Given problem — Substitute "Others" for "Otros" in the entries starting at the line containing "Sony confirma que" and ending at the final entry, leaving all else unchanged. Reproduce only those lines.

Element and text position data:
++++++++++

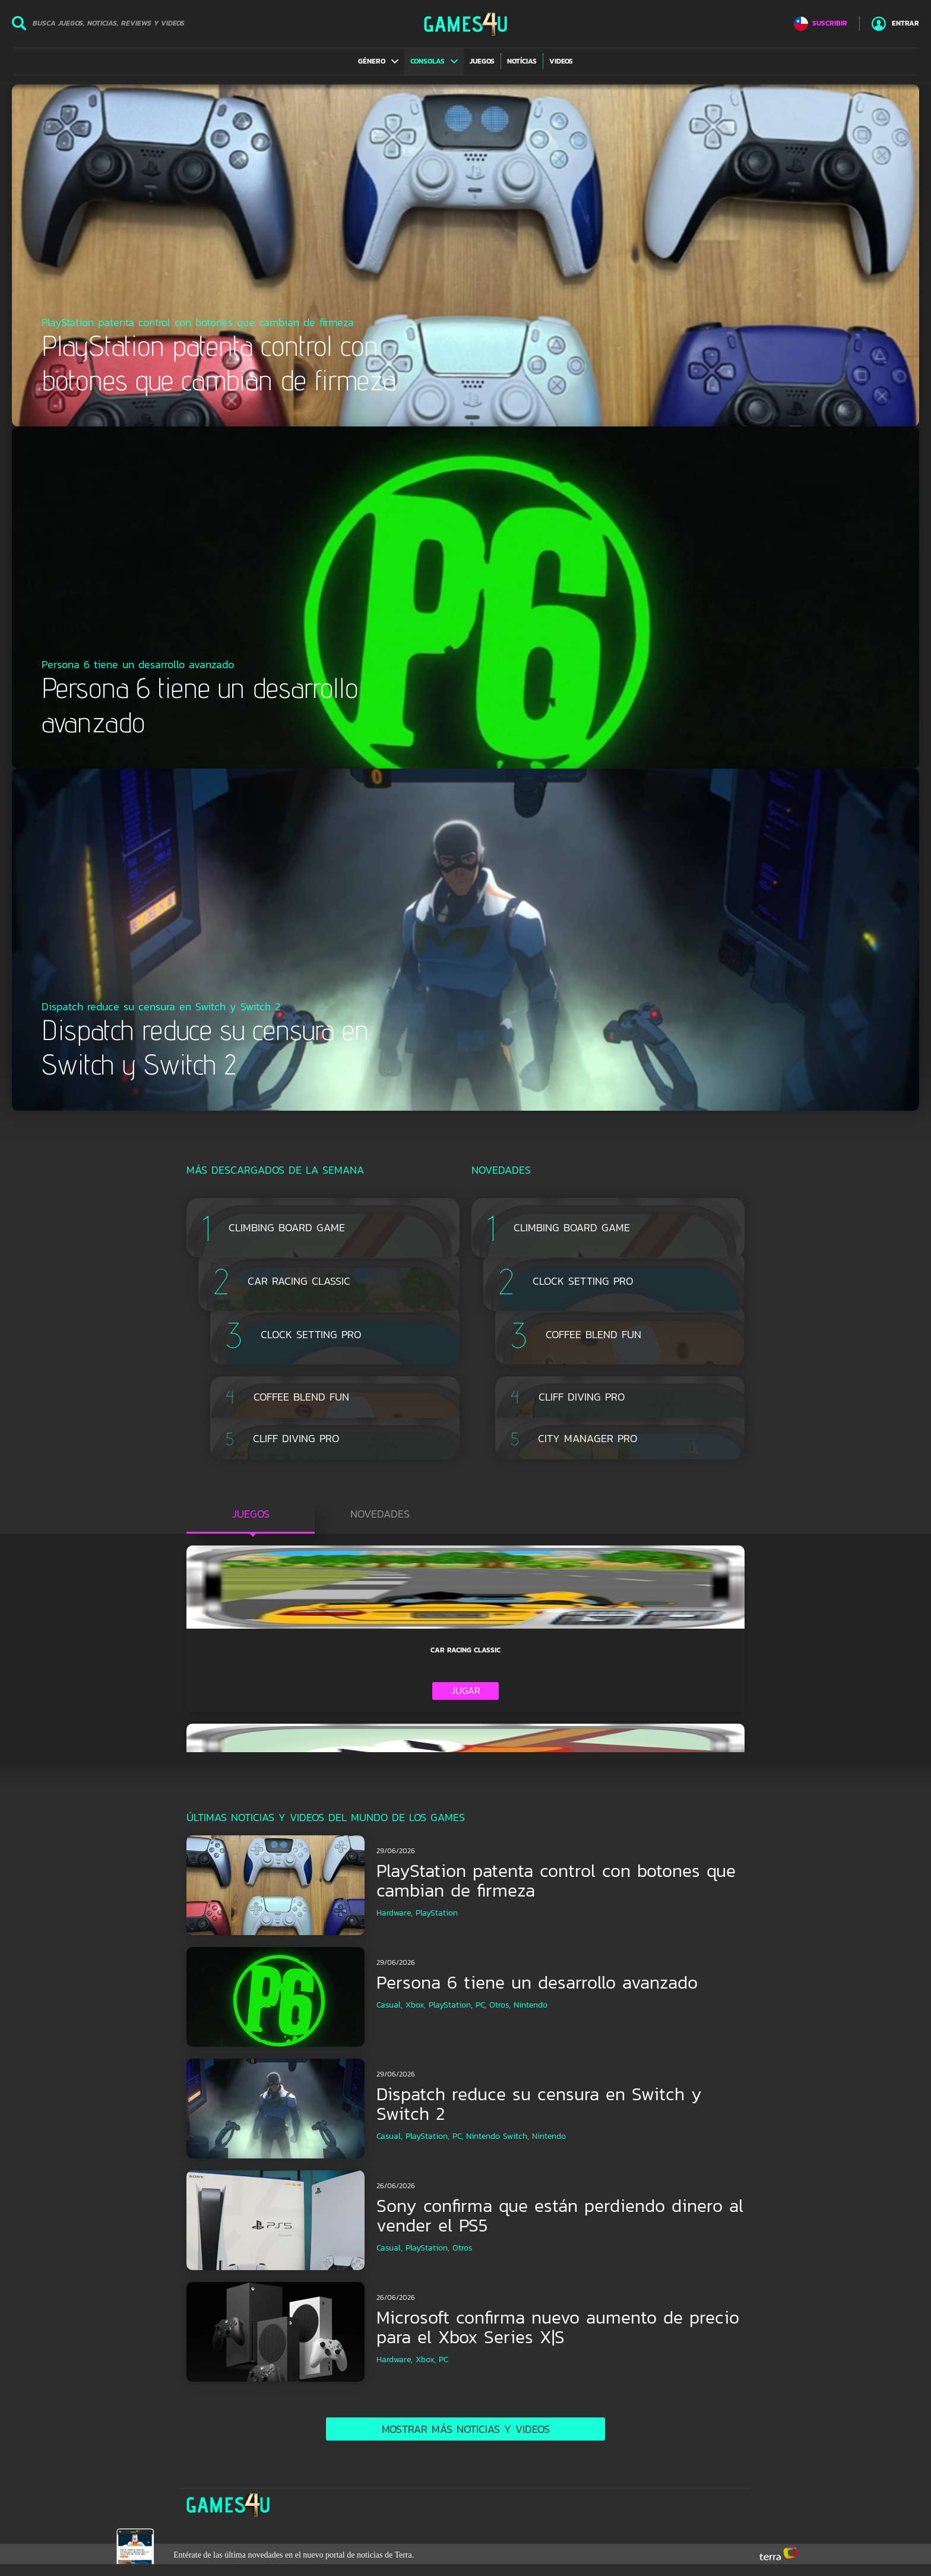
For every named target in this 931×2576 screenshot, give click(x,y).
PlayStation (437, 1912)
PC (443, 2359)
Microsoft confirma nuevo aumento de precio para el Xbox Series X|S (557, 2327)
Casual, (389, 2004)
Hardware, (394, 1912)
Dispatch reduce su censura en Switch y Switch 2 (539, 2104)
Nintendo (530, 2004)
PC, (481, 2004)
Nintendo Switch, (497, 2136)
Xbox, (416, 2004)
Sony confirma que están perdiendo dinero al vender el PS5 (559, 2215)
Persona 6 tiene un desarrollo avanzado (537, 1982)
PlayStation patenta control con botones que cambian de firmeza (556, 1880)
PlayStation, (451, 2004)
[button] (378, 61)
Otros (462, 2247)
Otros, (500, 2004)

++++++++++

Exercise response —
Sony confirma que están perdiendo dinero al vender el PS5 (559, 2215)
Persona 6 tiene un desarrollo avanzado (537, 1982)
PlayStation patenta control con botones que cambian de firmeza (556, 1880)
PlayStation, (451, 2004)
[button] (378, 61)
Others (462, 2247)
Others, (500, 2004)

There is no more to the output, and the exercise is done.